On November 3, the US Supreme Court agreed to hear a non-capital case from Alaska in which the defendant asserts that the constitution requires the state to allow DNA testing on evidence from his trial so that he can prove his innocence. In District Attorney’s Office v Osborne (No 08-6), the Court will initially consider whether William Osborne may bring a civil rights claim (under 42 USC 1983) demonstrating that the state has violated his constitutional right to due process by refusing to turn over the evidence for testing. Osborne was convicted in 1994 of a sexual assault and the testing on evidence from the crime scene tended to point to his guilt. Today, however, more sophisticated testing is available that might exonerate Osborne.

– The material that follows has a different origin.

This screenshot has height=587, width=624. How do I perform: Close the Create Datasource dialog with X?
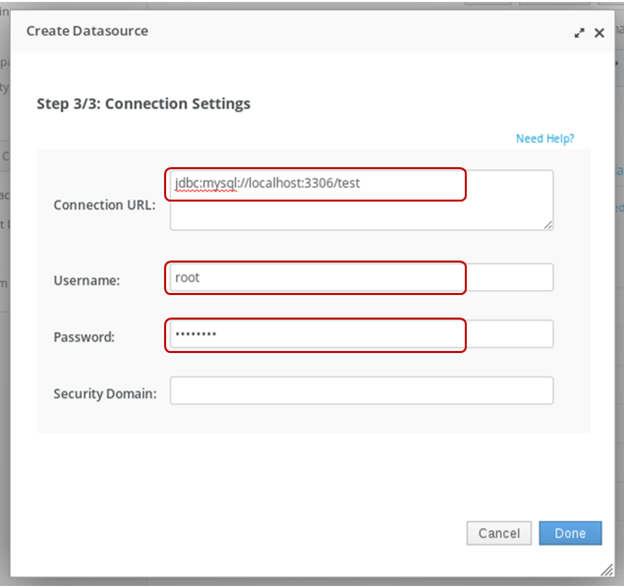point(599,33)
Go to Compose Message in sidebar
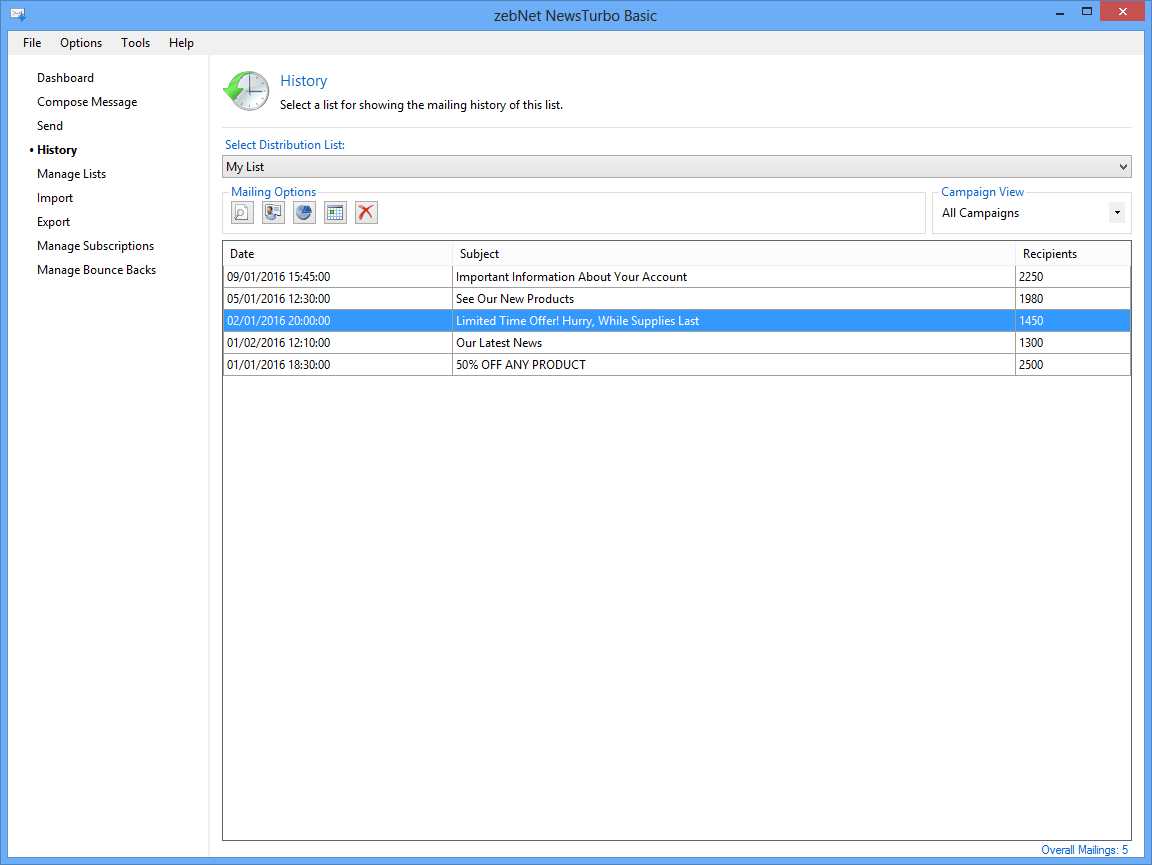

The case is on appeal by the state of Alaska, which is challenging a ruling from the U.S. Court of Appeals for the Ninth Circuit that held that Osborne was entitled to the testing partly because the state is required to turn over exculpatory evidence even after a defendant’s trial. The state has argued that there needs to be finality in its courts’ decisions, but the Ninth Circuit stated:

Although finality is undoubtedly an important consideration,
it is not such an immovable force as to override the due
process interests presently at stake. If Osborne already had in
hand the exculpatory evidence he seeks and filed a habeas
petition stating a valid claim for relief, there would be no
question that his petition must be heard despite finality considerations.
… Though no doubt eroding finality, such an exception “serves as ‘an additional safeguard against
compelling an innocent man to suffer an unconstitutional loss
of liberty,’ guaranteeing that the ends of justice will be served
in full.”

(Osborne v. District Attorney’s Office, No. 06-35875 (9th Cir. April 2, 2008) (internal citations omitted).